Nos rótulos de cachaça, a memória gráfica da vida privada brasileira
Até 26 de fevereiro, o Centro Cultural Laurinda Santos Lobo, em Santa Teresa, mostra a memória e a arte gráfica dos rótulos de cachaça.
Na exposição, o público pode ver exemplares de rótulos desde de 1940 do acervo de Egeu Laus, curador da exposição.

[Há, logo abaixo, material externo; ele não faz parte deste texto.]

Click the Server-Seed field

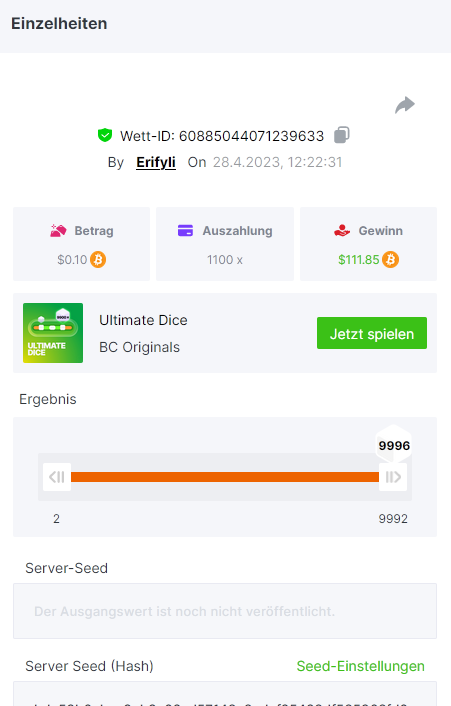pyautogui.click(x=225, y=611)
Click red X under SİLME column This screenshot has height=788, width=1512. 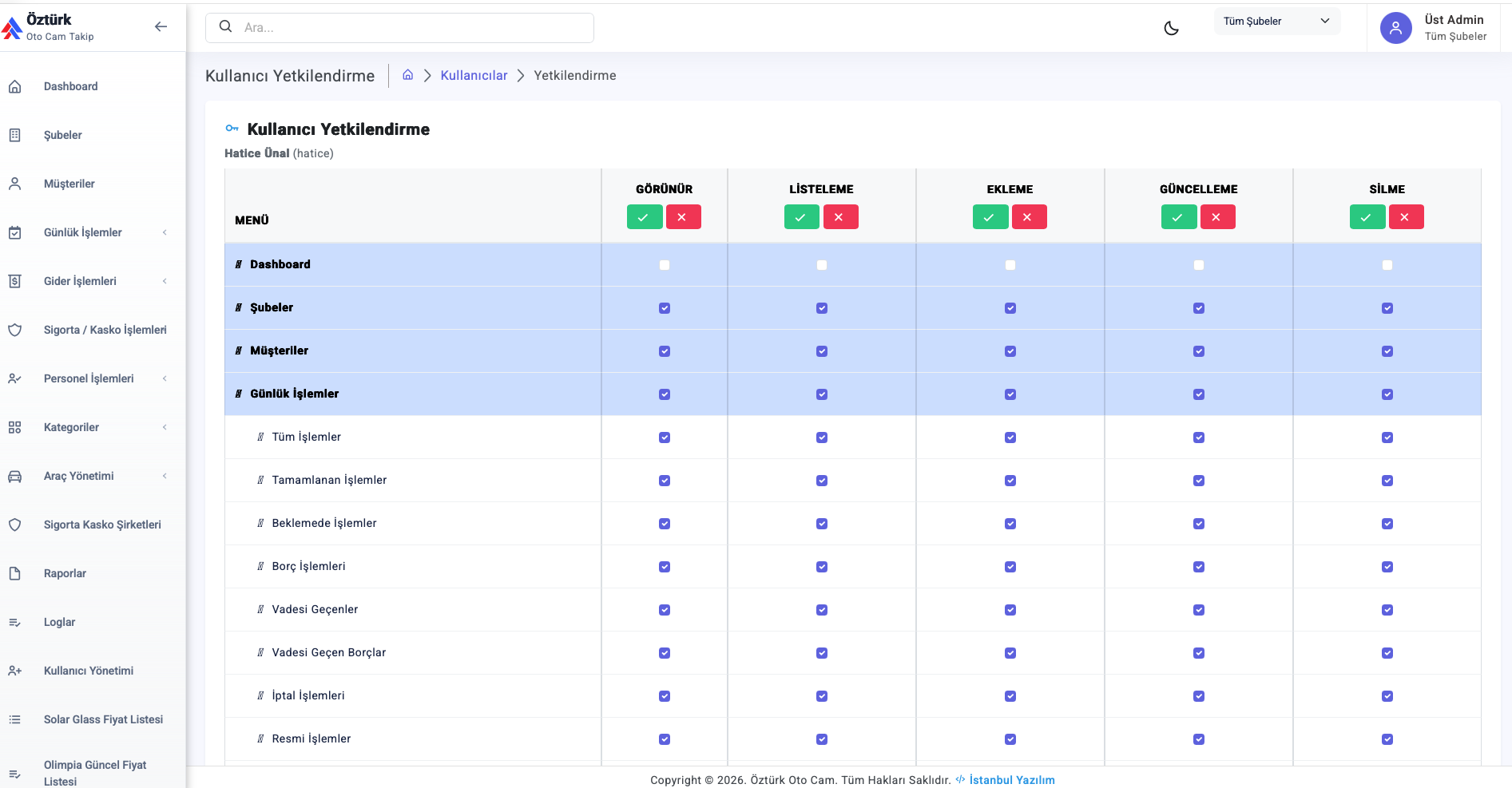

Os rótulos de cachaça contam fatos da nossa história, mostrando um Brasil profundo (e nem sempre visível), mas inscrito e enraizado solidamente na cultura popular brasileira.
O espaço é dotado de quatro salas de exposições, auditório e possui um acervo fotográfico referente a Laurinda Santos Lobo. Palestras e degustação de cachaça turbinam a mostra.
Ela foi apresentada anteriormente em São Paulo, no Instituto Tomie Ohtake, com a exposição Anônimos e Artistas. Assim como as mostras Miragens e Veja ilustre passageiro: o Atelier Mirga e os cartazes de bonde, já apresentadas aqui no blog.
Como todos sabemos, a cachaça faz parte da cultura brasileira e até hoje atrai todas as classes sociais em um objetivo comum, mas o interessante da exposição fica por conta da estética dos rótulos, que para se comunicar com tanta gente usava uma linguagem simplista e estereotipada, que fazia bem esse papel com todos os segmentos da sociedade.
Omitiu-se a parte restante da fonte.